**Problem to work on:**
Reproduce the listing from the line containing "How do I perform: Select" down to the line containing "coord(26,754)", substituting "Urgent" for "Normal" and leaving everything else unchanged.

**Records provided:**
━━━━━━━━━━━━━━━━
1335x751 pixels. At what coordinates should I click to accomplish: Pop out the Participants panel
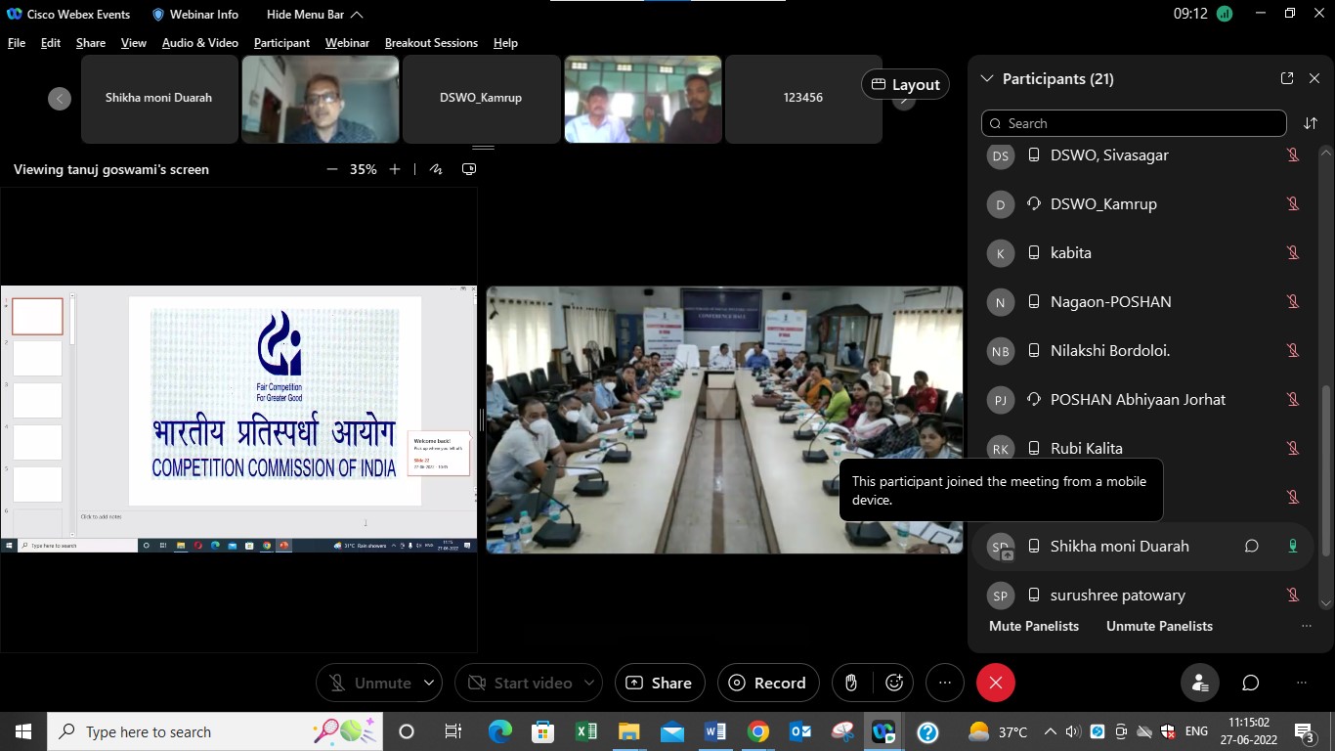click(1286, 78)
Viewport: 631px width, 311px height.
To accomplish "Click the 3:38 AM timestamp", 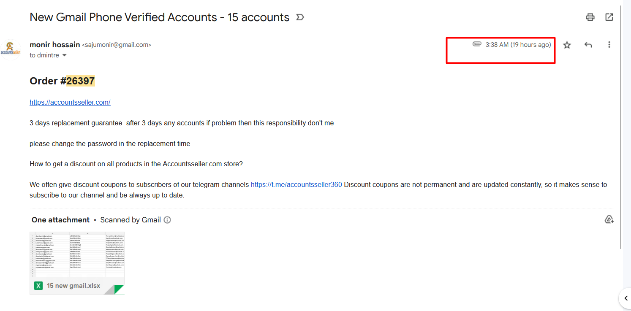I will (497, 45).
━━━━━━━━━━━━━━━━
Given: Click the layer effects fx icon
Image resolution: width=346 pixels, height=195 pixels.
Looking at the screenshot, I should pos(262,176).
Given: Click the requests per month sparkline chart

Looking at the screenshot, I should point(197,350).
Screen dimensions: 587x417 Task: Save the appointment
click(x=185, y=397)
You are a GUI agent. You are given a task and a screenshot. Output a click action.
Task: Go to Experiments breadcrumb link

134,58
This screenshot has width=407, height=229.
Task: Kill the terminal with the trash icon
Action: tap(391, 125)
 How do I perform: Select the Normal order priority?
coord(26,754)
━━━━━━━━━━━━━━━━
**Right answer:**
 How do I perform: Select the Urgent order priority?
coord(26,754)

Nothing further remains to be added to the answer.